Other tasks would be the protection and management of the Estate waters, making sure they were always kept clean and well stocked with fish. There was also the need to control predators such as foxes and rats by legitimately shooting them or by the use of ferrets.
….Poaching was a tempting sideline for some of the local labourers, as they thought it was their natural right to hunt and fish, but it was a contentious issue between them and the gamekeeper, as all game and fish on the Landowners Estate was his sole property, and by law could only be killed by the landowner himself, his employees or by any of the people rich enough to join the occasional shooting parties held on the Estate. This battle between gamekeeper and poacher was particularly in evidence at times when the Estate was building up it’s game and fish reserves, in readiness for these shooting and angling parties…...Extra men would need to be employed as *beaters* at these shooting parties to flush the game birds out into the open, as all visiting parties wanted value for their money and the chance to boast they had had a successful shoot.
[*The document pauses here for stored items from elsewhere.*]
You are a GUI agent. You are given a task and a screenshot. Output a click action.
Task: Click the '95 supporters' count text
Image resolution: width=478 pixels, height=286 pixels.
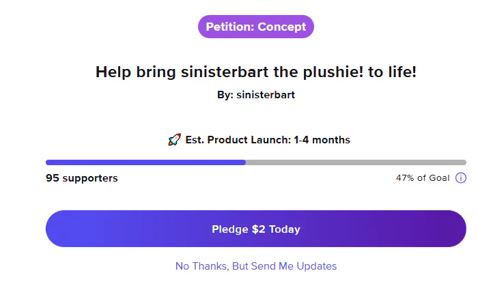[82, 178]
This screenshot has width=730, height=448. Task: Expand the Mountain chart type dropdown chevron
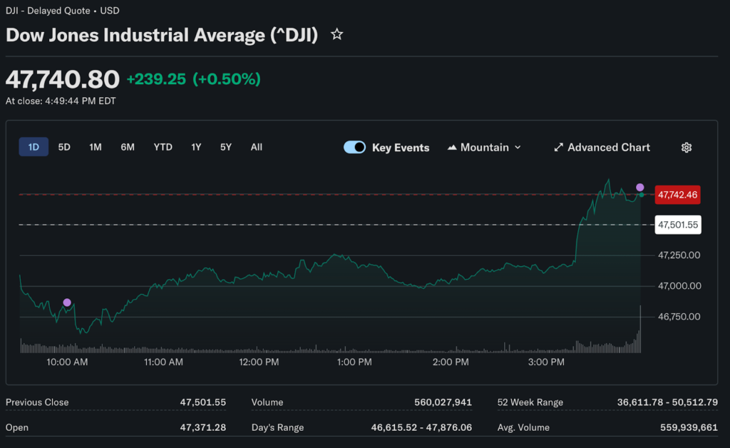pyautogui.click(x=518, y=148)
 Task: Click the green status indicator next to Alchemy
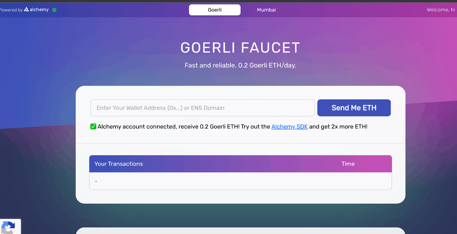click(x=54, y=9)
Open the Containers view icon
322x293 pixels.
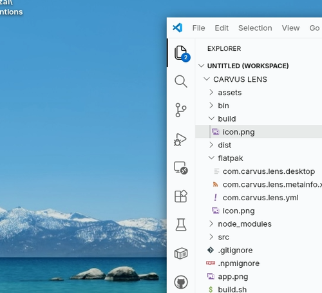tap(181, 253)
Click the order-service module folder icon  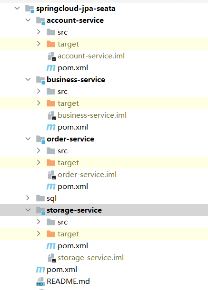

I appreciate these shooting parties are not looked upon favourably by some people, but they were part and parcel of the country landowners way of life in the 19th century.
Of course Joseph enjoyed a few perks in his job. There would always be the odd rabbit for the stew pot and even the occasional game bird would wing it’s way to the family table, but this was normally accepted by the Estate owners.
I suspect the long solitary unsociable hours a gamekeeper had to work could be a source of frustration at times, with only his dogs and a shot gun for company. This type of work would not suit everyone, but for a young man born and bred in the country, this profession was valued, and in some cases essential.
Times were beginning to change though on the large Estates at the end of the 19th and early 20th centuries and it’s worth noting that none of Joseph’s seven sons followed the family tradition of working on the land – every one of them as they grew up made their way into the towns to take up a more urban lifestyle.
After Joseph’s retired from work he and Martha moved off the Estate and went into a cottage in the neighbouring town to live out their remaining days …Joseph died in 1933 at the age of seventy seven.